CAMPAIGNERS from St George-in-the-East, in east London, have won their battle to have social housing built on land next to a railway line in Shadwell, close to the church.
The land, owned by Transport for London (TfL), has been assigned to a Community Land Trust, meaning that the 42 houses to be built on the site will be “genuinely affordable”. It is among ten sites owned by TfL which have been chosen for small housing developments. The Centre for Theology and Community says that, of the 111 houses being built, 76 will be affordable.

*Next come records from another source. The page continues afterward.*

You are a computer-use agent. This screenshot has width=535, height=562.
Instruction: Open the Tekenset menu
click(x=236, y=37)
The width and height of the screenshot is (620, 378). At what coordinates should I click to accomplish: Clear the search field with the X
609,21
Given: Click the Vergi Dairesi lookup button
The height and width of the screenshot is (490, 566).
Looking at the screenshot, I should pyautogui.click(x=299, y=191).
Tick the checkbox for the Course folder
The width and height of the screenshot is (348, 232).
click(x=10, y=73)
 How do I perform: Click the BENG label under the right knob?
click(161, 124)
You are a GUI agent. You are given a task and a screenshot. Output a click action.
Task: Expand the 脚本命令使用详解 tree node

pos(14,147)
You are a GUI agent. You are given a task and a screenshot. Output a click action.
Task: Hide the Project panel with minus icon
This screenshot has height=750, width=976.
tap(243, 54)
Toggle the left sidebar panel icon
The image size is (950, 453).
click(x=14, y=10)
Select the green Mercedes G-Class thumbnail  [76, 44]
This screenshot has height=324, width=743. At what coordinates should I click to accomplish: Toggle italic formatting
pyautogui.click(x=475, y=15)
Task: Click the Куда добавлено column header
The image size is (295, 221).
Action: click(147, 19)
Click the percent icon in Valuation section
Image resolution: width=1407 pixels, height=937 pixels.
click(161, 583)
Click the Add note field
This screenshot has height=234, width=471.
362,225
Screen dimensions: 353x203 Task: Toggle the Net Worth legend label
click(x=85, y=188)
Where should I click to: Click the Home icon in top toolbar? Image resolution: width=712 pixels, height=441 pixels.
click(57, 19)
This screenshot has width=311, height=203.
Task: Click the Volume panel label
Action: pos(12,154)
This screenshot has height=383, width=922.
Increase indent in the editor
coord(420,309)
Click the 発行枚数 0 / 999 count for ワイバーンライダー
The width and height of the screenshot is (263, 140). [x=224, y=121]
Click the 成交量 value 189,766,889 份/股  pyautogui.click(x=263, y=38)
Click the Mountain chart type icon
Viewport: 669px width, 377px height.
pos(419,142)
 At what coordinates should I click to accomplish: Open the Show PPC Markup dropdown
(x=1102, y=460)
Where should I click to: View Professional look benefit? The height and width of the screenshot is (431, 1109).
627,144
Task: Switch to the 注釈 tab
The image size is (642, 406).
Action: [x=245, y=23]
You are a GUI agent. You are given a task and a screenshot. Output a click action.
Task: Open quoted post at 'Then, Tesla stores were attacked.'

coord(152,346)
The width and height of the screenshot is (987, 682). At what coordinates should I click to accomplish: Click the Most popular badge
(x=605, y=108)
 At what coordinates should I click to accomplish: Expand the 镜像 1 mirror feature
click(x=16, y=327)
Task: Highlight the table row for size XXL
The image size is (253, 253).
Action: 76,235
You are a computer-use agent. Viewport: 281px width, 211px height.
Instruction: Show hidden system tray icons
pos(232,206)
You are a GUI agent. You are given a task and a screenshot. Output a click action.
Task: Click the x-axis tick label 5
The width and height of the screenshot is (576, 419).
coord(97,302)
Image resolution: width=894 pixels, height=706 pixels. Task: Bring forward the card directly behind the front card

Churches and other religious groups have been working with the community organisation London Citizens to set up the Community Land Trust. The campaign has partly been organised by Canon Angus Ritchie, the Hon. Priest-in-Charge of St George-in-the-East. He told the East London Advertiser: “Making this land into a trust will guarantee affordable housing for ever.”
Canon Ritchie said that this “news from the Mayor of London shows what is possible when we organise together, and when government responds to the initiative of local citizens”.
In a blogpost, the Centre for Theology and Community wrote: “This has come about through community organising rooted in theological reflection and prayer.”
In November, the Archbishop of Canterbury said that the C of E had a “huge responsibility” as a significant landowner to provide more affordable housing.
The Church Commissioners, who manage the C of E’s central assets, were “very big landowners”, Archbishop Welby confirmed, during an interview with Robert Peston on ITV. Asked whether the Church could be doing more to encourage affordable housing, he said: “That’s something that we do have to look at more and more seriously. We have a huge responsibility as the Church” (News, 27 November 2017).
In the report Our Common Heritage: Housing associations and churches working together, the Centre for Theology and Community and the charity Housing Justice discovered that many churches around the UK were sitting on under-used land that could be used for housing(News, 12 June 2015).